The DPE says the evergreen RA between the SAAPA and South Africa Airways (SAA) is a financial burden and cannot form part of the new airline. The pilot’s association has refuted these claims, saying the RA is not the reason behind SAA’s financial distress and the responsibility to transform the pilots body lies with the government and the SAA rescue practitioners.
In a statement on Thursday, the DPE says the primary objective of the RA, which has been in effect since 1988, “is to preserve undeserved privileges accrued through unjust laws that preserved aviation careers to a small minority in this country.”
“These privileges came with unaffordable benefits and a salary framework, which should be terminated.”
The DPE says SAA pilots are the second-highest paid pilots in the world and “are not the only pilots to undergo salary cuts, as the rest of the global industry have experienced reduction in salaries and benefits for the overall benefit of the airlines and industry to take off again.”
The International Air Transport Association (IATA) has however distanced itself from the DPE assertions, saying that it is not privy to individual airlines’ commercial or employment affairs.
Under the RA, SAAPA’s members are also entitled to be accommodated in four- or five-star hotels when travelling. This contravenes a Treasury instruction which requires that three-star hotels be used.
The RA has been a source of contention between the pilot’s association and the rescue practitioners since the airline’s business rescue plan was adopted by creditors in July. SAAPA has on various occasions tabled alternative voluntary severance package (VSP) proposals instead of endorsing the package outlined in the rescue plan.
SAAPA said in a statement on Thursday that it has agreed to terminate the agreement and replace it with a new three-year collective agreement.
SAAPA’s Grant Back says the association has agreed ” to reduce salaries by up to 50%…. We have agreed to the removal of the successorship clause, agreed [on] new procedures on the hotel selection, agreed [on] reduced leave and sick leave allocations and reduced the daily meal allowance as per the company’s request.”
The only request which the association has not agreed to, according to Back, is the termination of employee contacts based on race.

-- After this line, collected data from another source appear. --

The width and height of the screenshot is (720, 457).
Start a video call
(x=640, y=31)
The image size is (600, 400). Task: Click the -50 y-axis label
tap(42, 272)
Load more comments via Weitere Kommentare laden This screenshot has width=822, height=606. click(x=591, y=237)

On Monday, the fallout between the rescue practitioners and the pilot’s association reached a crescendo when the former issued the union with a 48-hour lockout notice until the union agreed to the new terms of new employment terms and conditions.
The notice prevents around 400 members of the pilot’s associations from accessing SAA premises from midday on Friday until the rescue practitioners’ demands are met. The BRP’s demands include reduced salaries and benefits for the pilots.

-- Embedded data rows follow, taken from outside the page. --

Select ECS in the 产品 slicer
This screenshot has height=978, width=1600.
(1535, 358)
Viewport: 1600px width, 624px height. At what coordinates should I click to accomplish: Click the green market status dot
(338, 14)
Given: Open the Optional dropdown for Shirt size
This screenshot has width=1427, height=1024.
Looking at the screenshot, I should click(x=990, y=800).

The DPE has come in support of the rescue practitioners’ move to lock the pilots out, saying the RA is unconstitutional and unlawful.
In a reply to a parliamentary question from ATM MP Thandiswa Linnen Marawu in November, Public Enterprises Minister Pravin Gordhan said given the make up of the SAA pilots list, which comprises mostly white males, the RA discriminates unfairly against white women, black men, and especially black women.
Gordhan added that the RA in its current forms impedes the government’s plans on finding a strategic equity partner for the ailing airline.
“An appropriate balance to transformational objectives which are meant to right the historical discriminatory policies while also ensuring we retain strategic skills that achieves the country’s demographics and gender objectives are non-negotiables,” the DPE said on Thursday.
SAAPA says it is seeking legal advice on the matter, adding that, “The latest actions taken by the company, the BRPs and supported by the shareholder to starve out not only the pilots but all employees in order to force them into signing extremely unfavorable and prejudicial terms, is grossly unfair and will not be tolerated.”
The lock-out notice given to the pilot’s association follows the DPE’s revised offer to unions on Tuesday. The department has agreed to pay out three months’ outstanding salaries to SAA employees who have not been paid for eight months. Employees will also be back paid a 5.9% increase.
Employees have until close of business on Thursday to accept or decline the offer.